REQUEST
Can you rewrite the material from the line containing "This screenshot has" through the line containing "click(362, 63)" with "sketch" replaced by "drawing" and everything else unchanged? Leave the pictures out.
─── SUPPLIED DATA
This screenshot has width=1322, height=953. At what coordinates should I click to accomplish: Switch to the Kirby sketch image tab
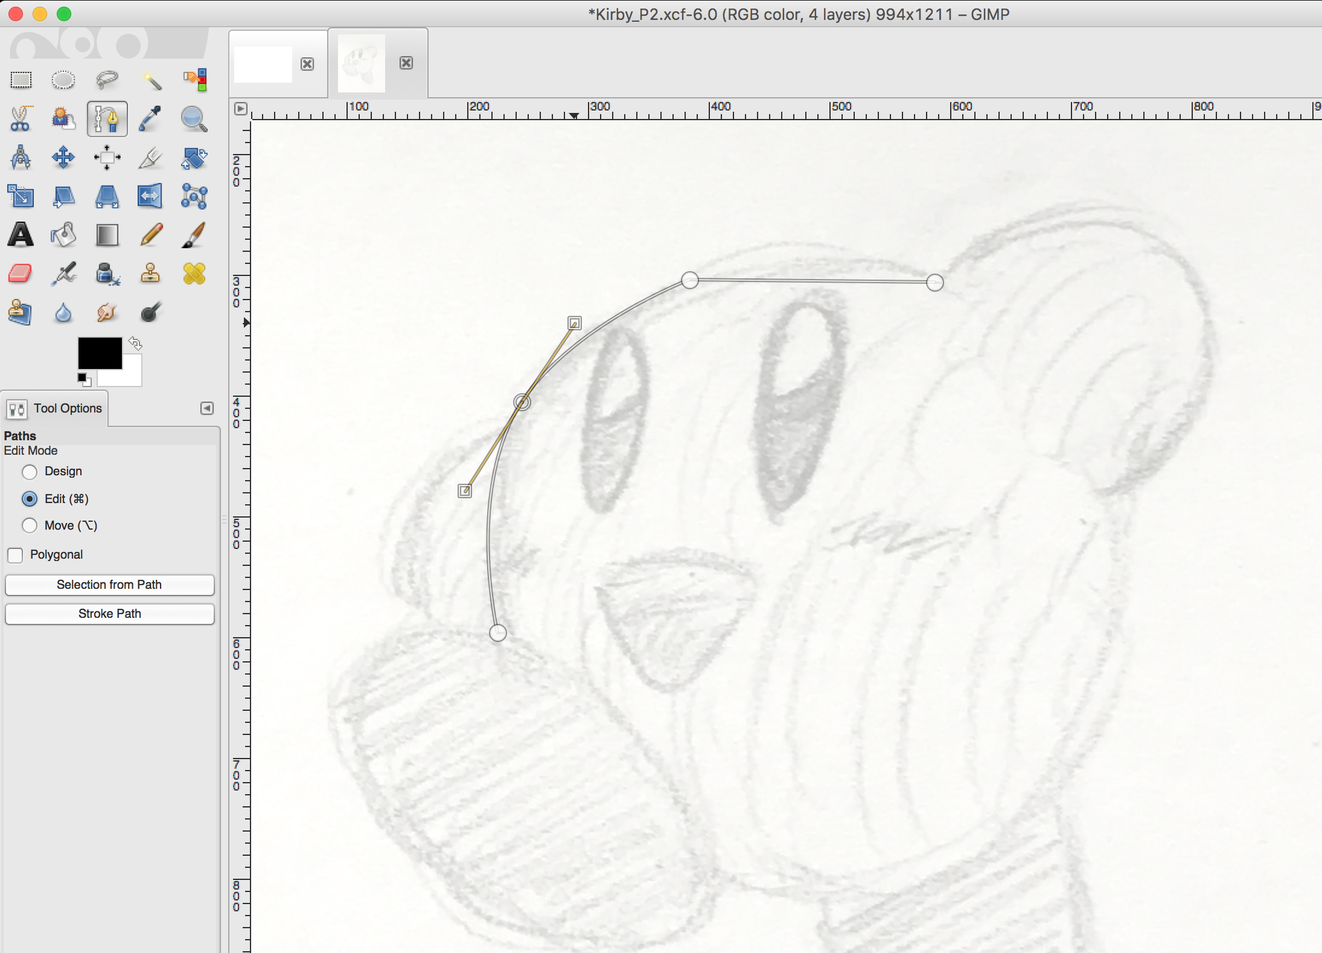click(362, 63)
──────
─── SUPPLIED DATA
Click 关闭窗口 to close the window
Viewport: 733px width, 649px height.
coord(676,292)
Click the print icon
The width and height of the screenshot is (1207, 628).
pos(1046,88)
──────
ANSWER FOR THE TASK
This screenshot has width=1322, height=953. At what coordinates should I click to accomplish: Switch to the Kirby drawing image tab
click(362, 63)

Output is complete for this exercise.